-------- Supplied passage --------
WOR-TV in New York City used to broadcast the film intact in a late night timeslot in the 1960s. The scenes cut by the theatrical distributor include a scene where Mary stops at a gas station and discusses the carnival building with the attendant, a longer dialogue sequence between the minister and carpenter and an extra scene where the doctor talks to the landlady. In 1989, the film was screened at festivals across Europe and the United States, affording it renewed public interest, and it has subsequently appeared at numerous Halloween film festivals.

Prints of Carnival of Souls vary in length from 78 minutes in theatrical release to 84 minutes in the original cut. While some sources have erroneously listed the film at a 91-minute-runtime, Michael Weldon stated in The Psychotronic Video Guide to Film that the original theatrical cut of the film ran approximately 80 minutes. He also stated that the director's cut, which runs 84 minutes, is "the best and most complete version we'll ever see."

Reception and legacy
Carnival of Souls went largely unnoticed by critics upon its initial release and received "delayed acclaim" in the ensuing decades, with numerous arthouse screenings in 1989 in conjunction with the Halloween season. It has since become regarded by many film schools as a classic, often praised for its lighting and sound design, in which "sight and sound come together... in a horrifying way." Some scholars, such as S. S. Prawer, consider Carnival of Souls more an art film than a straightforward horror film. The Time Out film guide commended the film's "striking black-and-white compositions, disorienting dream sequences and eerie atmosphere," adding that the film "has the feel of a silent German expressionist movie. Unfortunately, so does some of the acting, which suffers from exaggerated facial expressions and bizarre gesturing. But the mesmerising power of the carnival and dance-hall sequences far outweighs the corniness of the awkward intimate scenes."
-------- Data lines --------
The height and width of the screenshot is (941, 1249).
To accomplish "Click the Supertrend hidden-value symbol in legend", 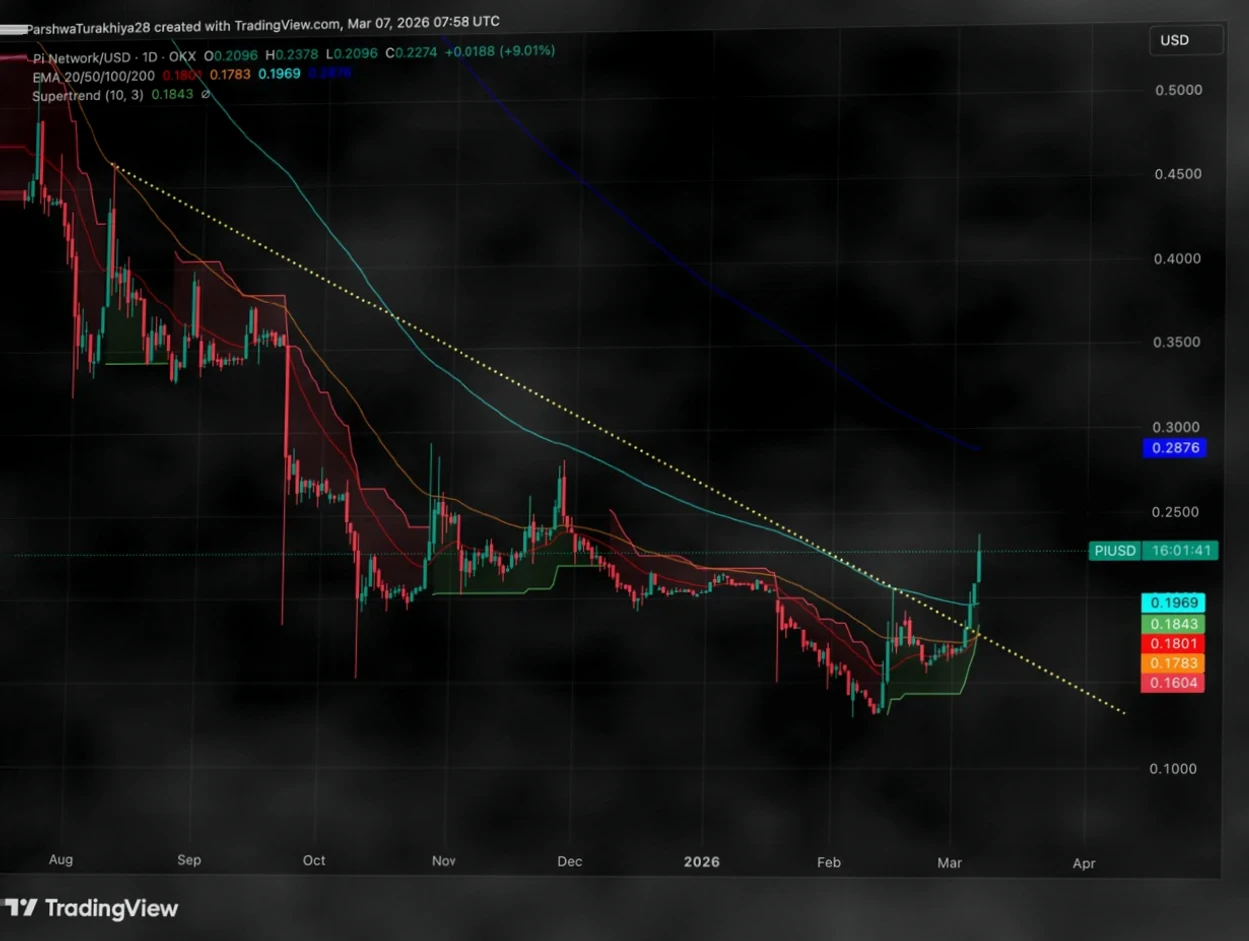I will [205, 95].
--------
# Exercise 1
From the Carnival of Souls text, extract the part starting with "WOR-TV in New" and going on through "Halloween film festivals.".
# Exercise 2
According to the Carnival of Souls text, which New York City station used to broadcast the film intact in a late-night timeslot in the 1960s?

# Correct response 1
WOR-TV in New York City used to broadcast the film intact in a late night timeslot in the 1960s. The scenes cut by the theatrical distributor include a scene where Mary stops at a gas station and discusses the carnival building with the attendant, a longer dialogue sequence between the minister and carpenter and an extra scene where the doctor talks to the landlady. In 1989, the film was screened at festivals across Europe and the United States, affording it renewed public interest, and it has subsequently appeared at numerous Halloween film festivals.

# Correct response 2
WOR-TV